The musings of one Andrew Langer - defender of liberty, passionate protector of individual rights, foodie. (Note: Said Musings of Andrew Langer are his own, and the views represented herein are likewise his views, and not the views of any other people, entities, foodstuffs, etc [unless otherwise specifically and explicitly noted].)

Monday, August 01, 2005

Roberts and Regulation: The Ever Present Achilles Heel

We've briefly mentioned the cost and impact of regulations here on the Liberty Blog. It's a subject we're going to be discussing quite a bit, but I wanted to talk about regulation in the context of Judge Roberts' nomination to the High Court.

Regulations (or "regs", in the common parlance) are the little-understood but singularly important component of our American system. They're like that not-distant-enough relative that each of us has in our family: you know he's there, you try not to think about him, but he shows up at every family gathering and has the potential to ruin each one. You'd rather he didn't swing by, but he has to.

Regs are that essential component of our system of checks and balances: Congress passes the laws, and the regulations are the manifestation of the executive branch's interpretation of the law. In future writings, I'll give a primer on what comprises sound regulatory policy (essential elements like comparitive risk assessment and sound benefit-cost analysis). Today, however, is a discussion of regs in the context of the High Court, and the importance of a having a sound regulatory mind sitting in review there.

We know, from a soon-to-be-updated SBA study, that regs cost small businesses (those with fewer than 20 employees), roughly $7,000 per employee per year ($6,975) to be exact. That means that for a small business with ten employees, there's roughly a $70,000 regulatory compliance cost each year. If you're trying to hire full-time workers, that could be the equivalent of three new employees, at a decent wage and with benefits.

For firms with more than 20 employees, that number drops by about a third. This study, called the "Crain and Hopkins Report" (available at the SBA's Office of Advocacy: ), is currently being updated and is under peer review. Hopefully, we'll have a new figure this fall.

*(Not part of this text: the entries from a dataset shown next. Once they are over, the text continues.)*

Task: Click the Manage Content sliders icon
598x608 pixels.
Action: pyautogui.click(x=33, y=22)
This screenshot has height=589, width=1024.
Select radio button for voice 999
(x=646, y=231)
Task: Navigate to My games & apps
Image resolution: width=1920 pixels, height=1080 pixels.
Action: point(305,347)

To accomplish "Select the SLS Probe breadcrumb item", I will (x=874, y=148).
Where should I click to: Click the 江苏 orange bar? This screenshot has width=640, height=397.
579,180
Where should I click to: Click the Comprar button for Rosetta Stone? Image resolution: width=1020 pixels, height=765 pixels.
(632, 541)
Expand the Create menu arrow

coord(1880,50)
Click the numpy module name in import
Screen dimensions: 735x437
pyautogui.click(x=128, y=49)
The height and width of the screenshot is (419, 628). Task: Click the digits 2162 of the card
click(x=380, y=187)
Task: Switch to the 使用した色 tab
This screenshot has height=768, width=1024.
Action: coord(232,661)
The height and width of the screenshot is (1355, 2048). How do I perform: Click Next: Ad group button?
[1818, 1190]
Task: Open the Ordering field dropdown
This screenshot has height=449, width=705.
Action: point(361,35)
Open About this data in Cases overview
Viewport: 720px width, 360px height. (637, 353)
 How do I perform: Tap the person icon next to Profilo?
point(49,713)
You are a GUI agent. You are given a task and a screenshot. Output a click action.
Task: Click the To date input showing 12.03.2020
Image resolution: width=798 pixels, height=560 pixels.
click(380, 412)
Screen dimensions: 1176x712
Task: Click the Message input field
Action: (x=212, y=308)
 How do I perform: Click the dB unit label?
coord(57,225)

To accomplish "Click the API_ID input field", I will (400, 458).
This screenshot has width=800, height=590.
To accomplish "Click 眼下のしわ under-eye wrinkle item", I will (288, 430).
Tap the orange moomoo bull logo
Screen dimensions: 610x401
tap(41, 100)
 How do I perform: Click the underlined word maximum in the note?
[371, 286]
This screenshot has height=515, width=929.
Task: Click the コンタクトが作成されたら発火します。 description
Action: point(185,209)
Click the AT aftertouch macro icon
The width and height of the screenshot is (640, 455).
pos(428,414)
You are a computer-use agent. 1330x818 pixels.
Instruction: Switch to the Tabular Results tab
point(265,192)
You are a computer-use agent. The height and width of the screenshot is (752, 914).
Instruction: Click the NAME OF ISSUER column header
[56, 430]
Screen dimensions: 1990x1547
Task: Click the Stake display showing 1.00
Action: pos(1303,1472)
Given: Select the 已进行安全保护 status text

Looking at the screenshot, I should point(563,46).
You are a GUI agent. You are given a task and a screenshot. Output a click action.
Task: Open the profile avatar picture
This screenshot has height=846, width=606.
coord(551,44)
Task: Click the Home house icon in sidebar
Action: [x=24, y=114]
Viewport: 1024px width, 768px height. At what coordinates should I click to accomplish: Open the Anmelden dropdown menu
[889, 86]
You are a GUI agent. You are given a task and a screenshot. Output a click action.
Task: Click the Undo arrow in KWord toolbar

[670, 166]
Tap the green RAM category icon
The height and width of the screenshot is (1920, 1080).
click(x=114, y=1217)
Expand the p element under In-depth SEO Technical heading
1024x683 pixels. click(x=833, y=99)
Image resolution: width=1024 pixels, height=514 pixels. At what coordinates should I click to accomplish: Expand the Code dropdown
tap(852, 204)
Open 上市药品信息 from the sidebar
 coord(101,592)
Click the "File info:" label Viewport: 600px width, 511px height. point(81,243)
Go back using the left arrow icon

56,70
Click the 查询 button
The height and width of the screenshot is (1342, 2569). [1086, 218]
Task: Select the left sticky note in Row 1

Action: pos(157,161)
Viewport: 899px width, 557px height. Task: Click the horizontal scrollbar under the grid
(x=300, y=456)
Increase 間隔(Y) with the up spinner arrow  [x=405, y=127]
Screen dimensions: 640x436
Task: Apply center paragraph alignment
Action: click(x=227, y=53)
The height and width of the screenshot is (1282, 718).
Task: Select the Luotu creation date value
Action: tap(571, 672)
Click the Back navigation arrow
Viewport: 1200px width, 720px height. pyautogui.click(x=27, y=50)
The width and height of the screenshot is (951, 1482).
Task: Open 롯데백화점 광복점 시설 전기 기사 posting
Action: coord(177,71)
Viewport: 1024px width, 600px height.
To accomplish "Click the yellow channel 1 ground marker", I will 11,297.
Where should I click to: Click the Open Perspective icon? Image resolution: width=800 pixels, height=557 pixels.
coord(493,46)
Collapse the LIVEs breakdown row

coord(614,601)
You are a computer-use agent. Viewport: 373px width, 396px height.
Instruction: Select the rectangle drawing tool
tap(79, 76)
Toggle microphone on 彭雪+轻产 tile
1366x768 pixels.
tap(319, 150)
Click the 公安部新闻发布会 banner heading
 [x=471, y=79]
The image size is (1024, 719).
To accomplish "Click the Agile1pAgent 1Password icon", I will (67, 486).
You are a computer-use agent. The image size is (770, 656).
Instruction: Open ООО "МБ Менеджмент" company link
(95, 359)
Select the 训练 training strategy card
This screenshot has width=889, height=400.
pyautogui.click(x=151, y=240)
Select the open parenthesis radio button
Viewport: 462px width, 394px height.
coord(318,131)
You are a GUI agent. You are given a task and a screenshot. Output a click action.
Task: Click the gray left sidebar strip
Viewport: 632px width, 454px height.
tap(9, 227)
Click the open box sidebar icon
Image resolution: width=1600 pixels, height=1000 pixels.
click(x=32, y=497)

There's a cost in paperwork, too. NFIB's Research Foundation has studied the costs of paperwork, and their research indicates a direct cost for businesses of roughly $50 per hour, generally, for paperwork. That number changes depending on the type of paperwork. Tax paperwork, for instance, which constitutes roughly 80% of the paperwork burden, costs nearly $75 per hour.

And this is when folks can figure out what they actually need to do.

That's why it's foolhardy to talk about "regulation without costs" - there are real world implications to what Washington does, and we've seen this impact in places like Ohio and Michigan, where the cost of regulation has meant tremendous losses in jobs.

People got this during the last election. John Micklethwait from "The Economist" considered small business John Kerry's Achilles Heel, in no small part because of the impact regulations on small business, and the fact that John Kerry not only had no plan for limiting that impact (no plan, at least, that he was articulating at that time), but also that there was every indication that the cost of regulation would rise tremendously under a Kerry presidency. That's why I think small business really was the deciding factor in this election - and one of the criteria was this regulatory burden that they face each and every day.

Which is why a nomination like Roberts to the Supreme Court _IS_ so important - it's another indication that this administration does (for the most part) understand this burden. Litmus test issues aside, having a nominee who understands that there are limits to government and that the default position of governing is not more regulation (or that it ought not to be) should be a defining characteristic of a nominee from this President. This is part and parcel of the balancing of the High Court.

Roberts, a thoughtful and deliberative jurist, has demonstrated an ample understanding of the importance of a sensible regulatory state - and that government power ought to be constrained to the limits initially envisioned when this nation was founded. Rancho Viejo v. Norton is a prime example of this: Roberts wanted to enforce the Constitution's limits on federal power (the interstate commerce clause) as applying to an endangered toad (that was not in interstate commerce) found on land where someone wanted to build houses.

Roberts gets, for instance, that the housing sector is one of the sectors of the economy firing on all cylinders, and that when push comes to shove, it's important to make sure that federal policy that moves towards overstepping its Constitutional bounds isn't allowed to wantonly squash that sector. As a practicing attorney, Roberts was on the right side of a number of regulatory cases dealing with employment and environmental regulatory law (as one would expect).

From the perspective of sound regulatory policy, Roberts is a good pick. He understands the impact, and, what's more, understands the philosophies that, when ignored, exacerbate this impact considerably. And in the face of such ignorance, he's willing to step up and make a stand to protect America's entrepreneurial spirit.

Courage like that is precisely what the High Court needs.